EMA: A Quiet Hyperparameter That Moves Diffusion Leaderboards
Diffusion transformers are increasingly compared by convergence speed: who can reach a target FID in the fewest training epochs. But before changing the model architecture, loss, or input space, one quiet hyperparameter can already move the number: EMA decay. In the figure below, we take the same RAE-DiT1 training run at 80 epochs and change only the EMA decay. The gFID moves from 4.14 to 3.21. This is large enough that two papers could appear to differ in method quality when they are partly differing in EMA protocol.
This plot is the instability we want to make visible. EMA decay is often treated as a fixed detail of the training recipe rather than a hyperparameter to study. But the plot above shows the key point: common EMA choices are not interchangeable. Later, the reporting table shows how often these choices are inherited from existing codebases or left implicit in recent diffusion papers.
The rest of the post asks two questions. First, when diffusion models are evaluated before full convergence, how much can EMA decay change the comparison? Second, what does EMA decay change inside the learned distribution? We study three settings: representation-space diffusion (RAE1), pixel-space diffusion (JiT2), and latent-space diffusion (SiT3).

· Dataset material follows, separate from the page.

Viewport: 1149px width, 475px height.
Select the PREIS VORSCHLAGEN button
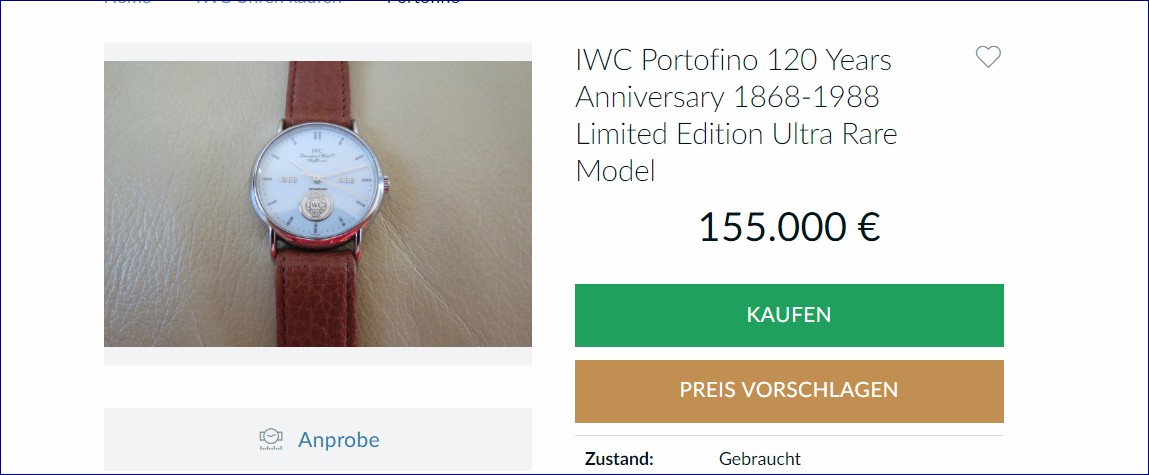point(789,391)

Why Did EMA Become the Default?
Exponential moving average (EMA) keeps a slowly updated copy of the model weights alongside the training weights. At every optimizer step t, the EMA weights θ′ are updated as
$$\theta'_t \;=\; \beta \, \theta'_{t-1} \;+\; (1 - \beta)\, \theta_t\,,$$
where β is the EMA decay. At evaluation time, samples are drawn from θ′ instead of θ: the running average, not the latest optimizer step. That sounds like harmless smoothing, and historically that is exactly why EMA became popular.
The NCSNv2 example below shows the original motivation. EMA was introduced to diffusion models as a fix for a very visible failure mode: color shift4. Without EMA, samples near the end of training drifted in color statistics, even when the score loss kept decreasing. The EMA checkpoint smoothed the trajectory and brought the sample statistics back in line.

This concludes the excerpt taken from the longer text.